◆ Given instruction: Convert the records into a Markdown table with a Row column for the row number and a Line column for the line, omitting blank lines and pictures. Cover only the span from the line containing "Open the ESP加密算法 AES-CBC-256 dropdown" through the line containing "The image size is (957, 576).", both included.

◆ Material for this task:
########

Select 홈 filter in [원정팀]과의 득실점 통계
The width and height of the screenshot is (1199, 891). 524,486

########

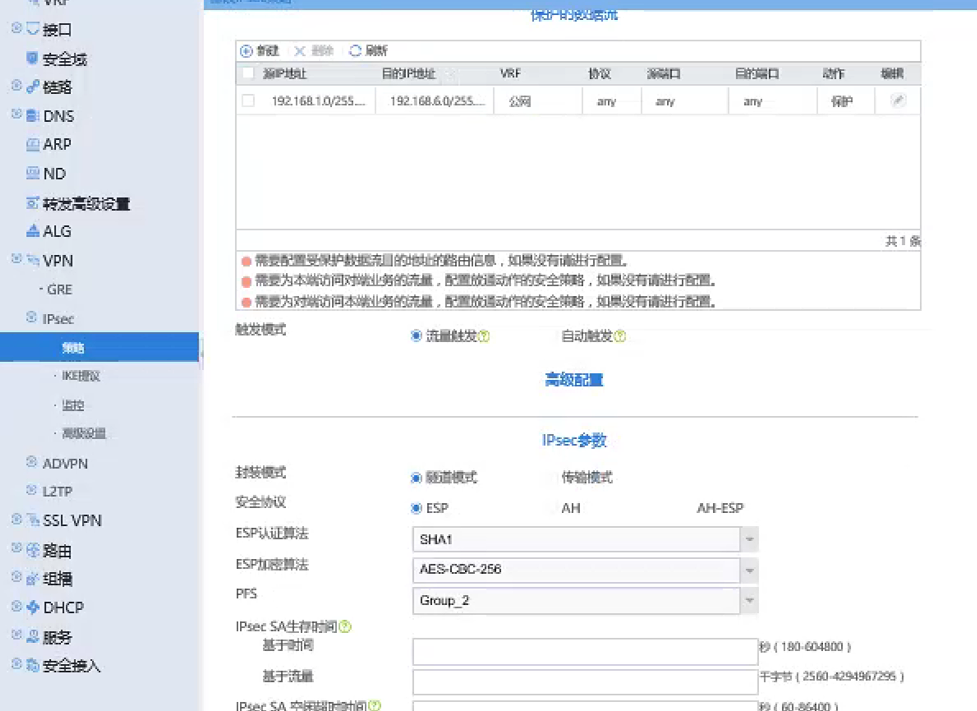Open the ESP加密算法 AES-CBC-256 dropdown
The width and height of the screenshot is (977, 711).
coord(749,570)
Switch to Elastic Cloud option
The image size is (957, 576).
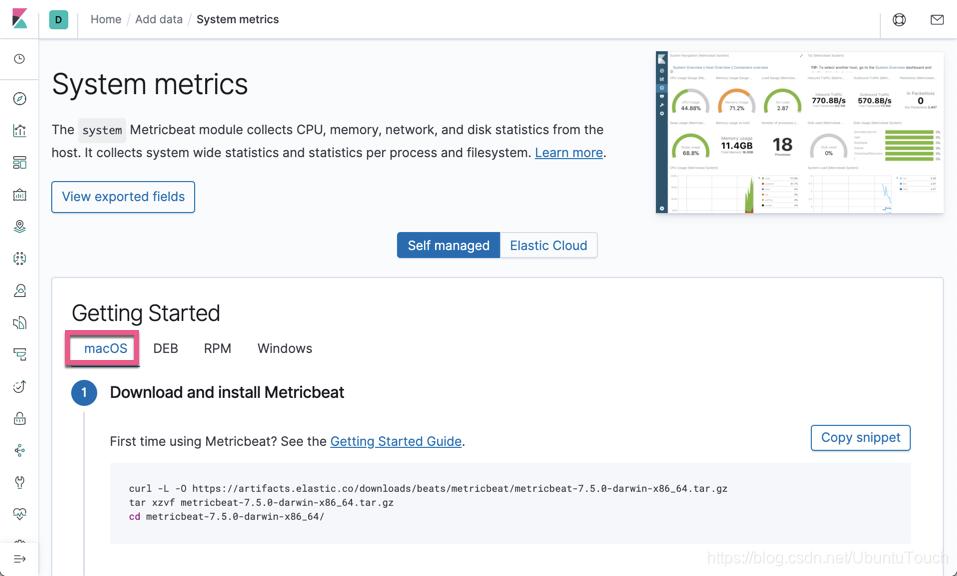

########

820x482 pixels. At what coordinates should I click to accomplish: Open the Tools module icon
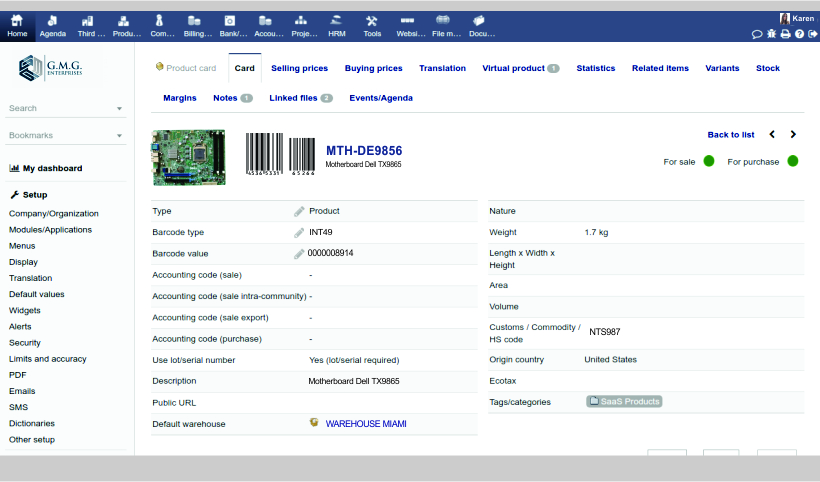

########

◆ Written answer:
| Row | Line |
|---|---|
| 1 | Open the ESP加密算法 AES-CBC-256 dropdown |
| 2 | The width and height of the screenshot is (977, 711). |
| 3 | coord(749,570) |
| 4 | Switch to Elastic Cloud option |
| 5 | The image size is (957, 576). |